L’IA physique s’appuie sur l’IA générative
Le raisonnement de Mistral part d’un constat. Les modèles de fondation qui ont fait exploser l’IA générative changent aussi la donne pour la robotique. Guillaume Lample, l’un des cofondateurs de l’entreprise, anticipe l’arrivée d’algorithmes de manipulation bien plus efficaces que tout ce qui existe aujourd’hui, parce qu’ils reposent sur la technologie des grands modèles de langage.
Pour structurer ces recherches, la start-up a recruté Olivier Duchenne. Le chercheur a fait ses armes chez Aldebaran, pionnier français de la robotique humanoïde, puis à l’Inria et chez Meta. Sa lecture est claire : l’IA physique, c’est-à-dire l’IA appliquée au monde réel, se construit à partir de l’IA générative. D’où des travaux centrés sur des modèles capables de générer des actions exécutables par une machine.

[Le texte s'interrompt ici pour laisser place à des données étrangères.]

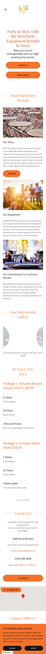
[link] (23, 9)
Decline (12, 648)
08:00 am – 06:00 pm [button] (27, 565)
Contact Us (23, 65)
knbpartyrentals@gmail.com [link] (23, 550)
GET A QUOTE (23, 578)
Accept (33, 648)
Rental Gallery (23, 75)
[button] (6, 9)
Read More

Naviguer, manipuler, raisonner
Mistral travaille sur trois familles d’algorithmes. La première concerne la navigation : permettre à un robot de se repérer dans un bâtiment, avec des débouchés dans l’inspection ou le transport de colis. La deuxième vise la manipulation : saisir, déplacer et agencer des objets variés, y compris des objets mous, longtemps difficiles à gérer pour une machine. La dextérité devient ici décisive, puisque le robot doit contrôler finement sa pince ou sa main.

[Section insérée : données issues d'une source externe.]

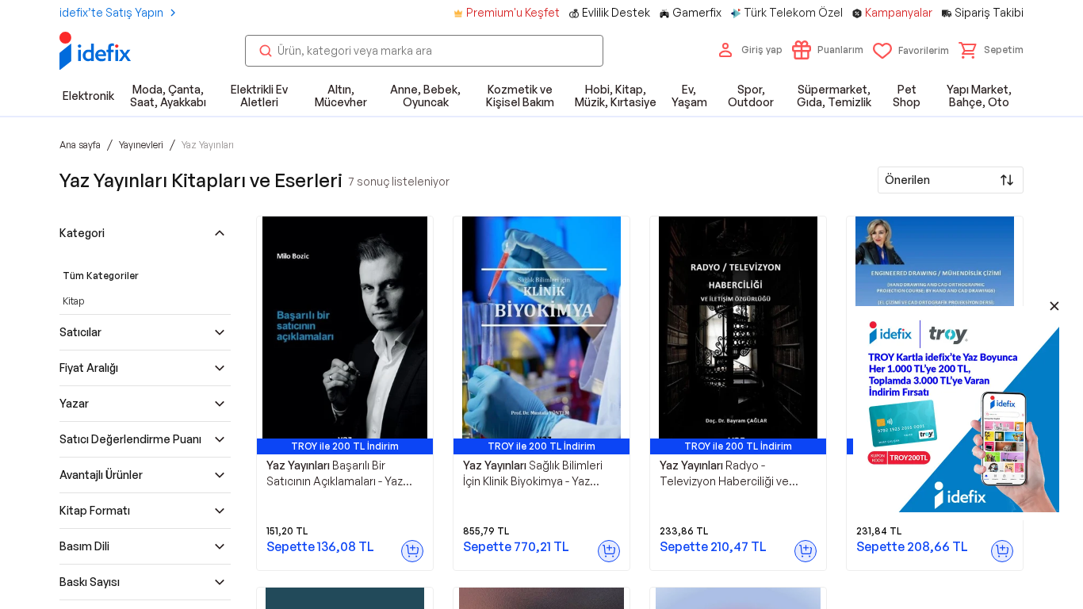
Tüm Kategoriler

Dans les démonstrations présentées, deux bras robotisés ouvrent un sac de sport, en sortent des objets et les posent sur une table. Sur une autre séquence, ils positionnent et clipsent un couvercle sur une boîte en plastique, ou répondent à une commande vocale leur demandant de placer une banane dans une assiette bleue.
Un cerveau à deux modèles
La troisième brique, le raisonnement, doit permettre au robot de définir lui-même les étapes pour atteindre un objectif. Si on lui demande de débarrasser la table, il doit décomposer la consigne : attraper les assiettes sales, les mettre dans l’évier, ranger la vaisselle propre. Pour cela, Mistral combine deux modèles, un VLM (vision-langage) et un VLA (vision-langage-action).
Le VLM reçoit une instruction sous forme de texte et en déduit, par exemple, l’endroit où doit se rendre le robot. Le VLA détermine ensuite comment y parvenir concrètement. Mistral ne donne pas de calendrier précis, mais vise un déploiement industriel dès que le taux de réussite et le rendement seront jugés suffisants. Pour la France, c’est une carte de plus dans une course à l’IA physique où Wandercraft, Genesis AI ou Enchanted Tools avancent déjà.